The European Union is expected to retaliate in a bid to put pressure on the US to back down.
The prospect of a tit-for-tat trade war saw the CAC 40 in France and German DAX fall by more than 3.4% and 3% respectively.
The FTSE 100, which is internationally focused, was 1.6% lower by the close – a three-month low.
Financial stocks were worst hit with Asia-focused Standard Chartered bank enduring the worst fall in percentage terms of 13%, followed closely by its larger rival HSBC.
Among the stocks seeing big declines were those for big energy as oil Brent crude costs fell back by 6% to $70 due to expectations a trade war will hurt demand.
The more domestically relevant FTSE 250 was 2.2% lower.
A weakening dollar saw the pound briefly hit a six-month high against the US currency at $1.32.
There was a rush for safe haven gold earlier in the day as a new record high was struck though it was later trading down.
Sean Sun, portfolio manager at Thornburg Investment Management, said of the state of play: “Markets may actually be underreacting, especially if these rates turn out to be final, given the potential knock-on effects to global consumption and trade.”
He warned there was a big risk of escalation ahead through countermeasures against the US.
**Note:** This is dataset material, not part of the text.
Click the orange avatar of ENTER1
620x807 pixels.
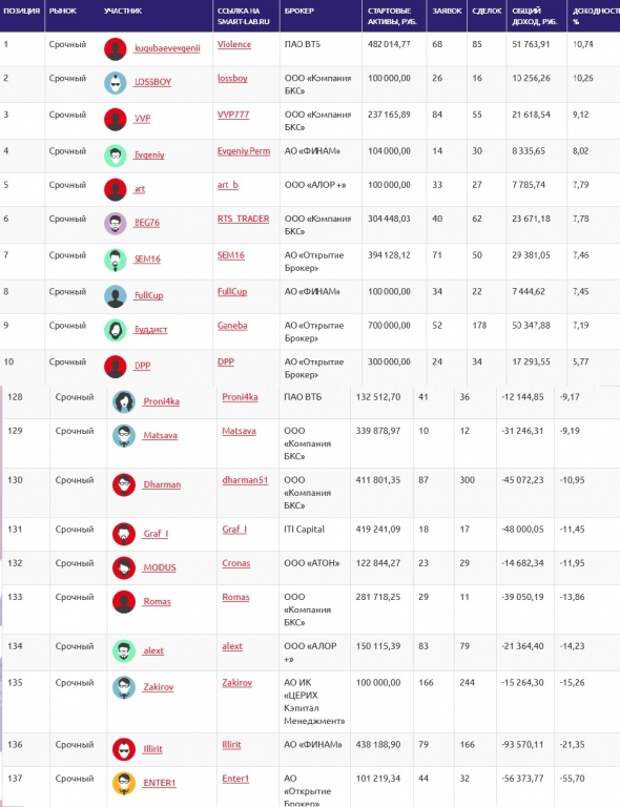click(x=124, y=782)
Sandra Ebner, senior economist at Union Investment, said: “We assume that the tariffs will not remain in place in the announced range, but will instead be a starting point for further negotiations.
“Trump has set a maximum demand from which the level of tariffs should decrease”.
She added: “Since the measures would not affect all regions and sectors equally, there will be winners and losers as in 2018 – although the losers are more likely to be in the EU than in North America.
“To protect companies in Europe from the effects of tariffs, the EU should not respond with high counter-tariffs. In any case, their impact in the US is not likely to be significant. It would be more efficient to provide targeted support to EU companies in the form of investment and stimulus.”